Partial Success on Ubuntu

It'd been at least five years since I'd tried compiling for Windows from GNU/Linux. I didn't remember much of the details, so it was almost a fresh start. The corresponding page on the official website of GTK assumes you are using Windows if you want to build for Windows, so my initial strategy was to use Wine and follow the same instructions. The backup plan was to use ReactOS to do the same.

But I couldn't get any of MSYS2, MinGW or Cygwin running on Wine or ReactOS. I tried multiple versions, both x86 and x64, and each time something was wrong. Some of it used to work in the past, but not anymore (nothing new; look it up). I want to keep this post short, so no details here.

Then it occured to me that MinGW gcc is available for GNU/Linux and one could cross-compile for Windows that way, without even using Wine (well, if you use Wine, it's technically not a cross-compilation; this is the real one).

I was on Ubuntu. So I installed mingw-w64 using apt and tried these successfully:

  1. Compile a simple console-based Hello World program using x86_64-w64-mingw32-gcc-win32 and run it with wine64 [2]
  2. Compile and run a Win32 API example the same way [3]
  3. Compile and run a GTK Hello World program the same way, depending on a pre-built GTK bundle available on SourceForge for headers and DLLs. [4][5]

(See footnotes for details and tips.)

With the third step, I was closer to the solution. It wasn't the solution because the bundle was for a very old version of GTK. Also, it needs additional effort to verify the authenticity of such bundles.

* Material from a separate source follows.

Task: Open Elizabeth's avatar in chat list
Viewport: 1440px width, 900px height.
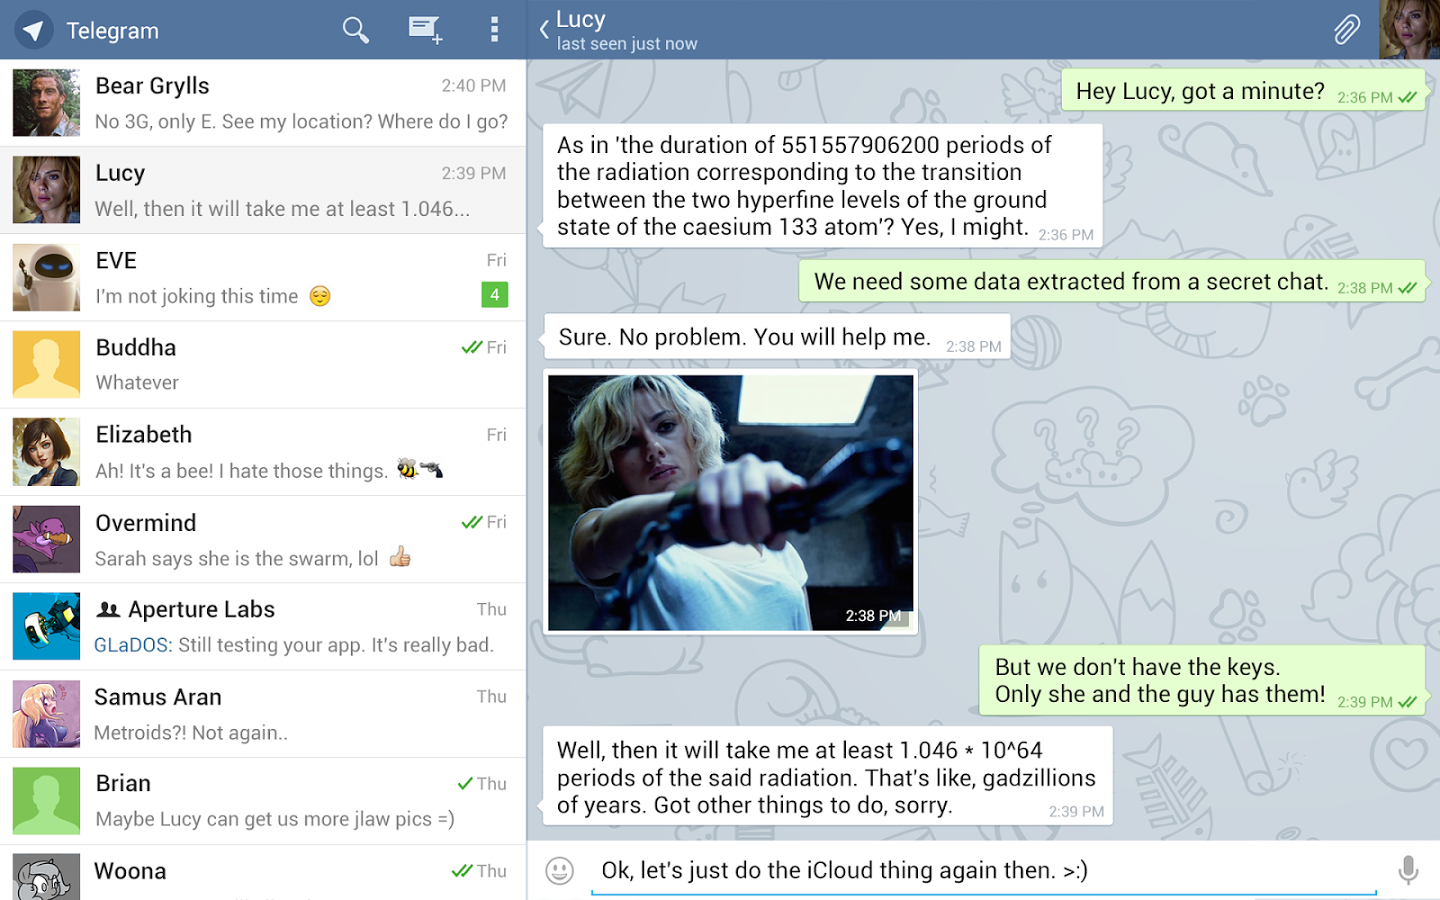Action: 46,452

MinGW has the latest GTK/GLib packages pre-built, but there is a lot of them and managing the dependencies manually is hard without MSYS2. So I continued the search and reached a GNOME forum thread (well, I don't remember extactly when did I reach there, but this order fits the story well). In that thread, two developers from the GNOME Team make it clear that Fedora ships packages needed for cross-compiling with GTK, and Debian or Ubuntu do not.

Fedora: How It's Done

Simpler than you can imagine. I'm not sure if you can build GTK apps for Windows on Windows as easy. Following is what I did for test building my drawing application. (The code is in C, uses GTK3, and has a simple Makefile-based build system. It was Fedora Linux 38 Workstation Edition, 64-bit.)

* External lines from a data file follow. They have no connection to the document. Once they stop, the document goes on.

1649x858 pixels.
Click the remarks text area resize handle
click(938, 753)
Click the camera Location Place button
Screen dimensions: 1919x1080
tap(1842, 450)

  1. Install mingw64-gcc and mingw64-gtk3 (along with make and pkg-config) via dnf. (It only took one command.)
  2. Update the Makefile so that the build process will use the Windows-targeting gcc and it'll look for the headers and DLLs provided by MinGW. (Just three variables.)
  3. Build it without Wine and then test it using Wine. (Again, one command each.)

Now to the details. Here goes the installation part:

$ sudo dnf install mingw64-gcc mingw64-gtk3 make pkg-config wine

Now the second step. I had a typical Unix-targeting Makefile that started like this:

CFLAGS=$$(pkg-config --cflags --libs gtk+-3.0)
LDFLAGS=$$(pkg-config --libs gtk+-3.0)

This is how the modified values look (you can override the variables while running make instead of editing the Makefile itself):

CFLAGS=$$(PKG_CONFIG_PATH=/usr/x86_64-w64-mingw32/sys-root/mingw/lib/pkgconfig/ pkg-config --cflags gtk+-3.0)
LDFLAGS=$$(PKG_CONFIG_PATH=/usr/x86_64-w64-mingw32/sys-root/mingw/lib/pkgconfig/ pkg-config --libs gtk+-3.0)

I couldn't find a MinGW version of pkg-config in the repo [6], but it's easy to repurpose the one for GNU/Linux by making it consult MinGW by setting PKG_CONFIG_PATH. Its value can easily be found with the command locate pkgconfig|grep pkgconfig$

(UPDATE on 2023-06-20: There is mingw64-pkg-config, which I missed somehow. The output seems to differ too, so try it first.)

Then I issued the make command, and it built without even a single error (well, I had to replace a POSIX-specific function, but that's my fault)! When run the output EXE file using Wine, I was blown away because not only did the program work, but looked and felt almost like a GNOME application (well, it may not be desirable on Windows, but you can change the theme).

Screenshot of a GTK-based application compiled for Windows running on Fedora
vara.exe runs on Fedora 38

This is how I ran the EXE file:

$ WINEPATH=/usr/x86_64-w64-mingw32/sys-root/mingw/bin wine vara.exe

(How did I figure out the WINEPATH value? Well, wine had complained that it couldn't find many DLLs, so I selected one of them (libgtk-3-0.dll), and used the locate command to find where it was.)

Testing It on Actual Windows

I don't like the idea of using Windows myself for the actual development process. Thanks to amazing projects like MinGW and Wine, that's not needed either. However, the final product has to be tried on actual Windows, at least to make sure the build process works, and the generated executable isn't malicious. I don't have a Windows installation on any of my personal computers or even on my work computer, so I rented an online virtual desktop instance that runs Windows Server 2022 (based on Windows 10). I don't pretend like I was avoiding proprietary software that way. I was just opting for a more convenient and less intimate way.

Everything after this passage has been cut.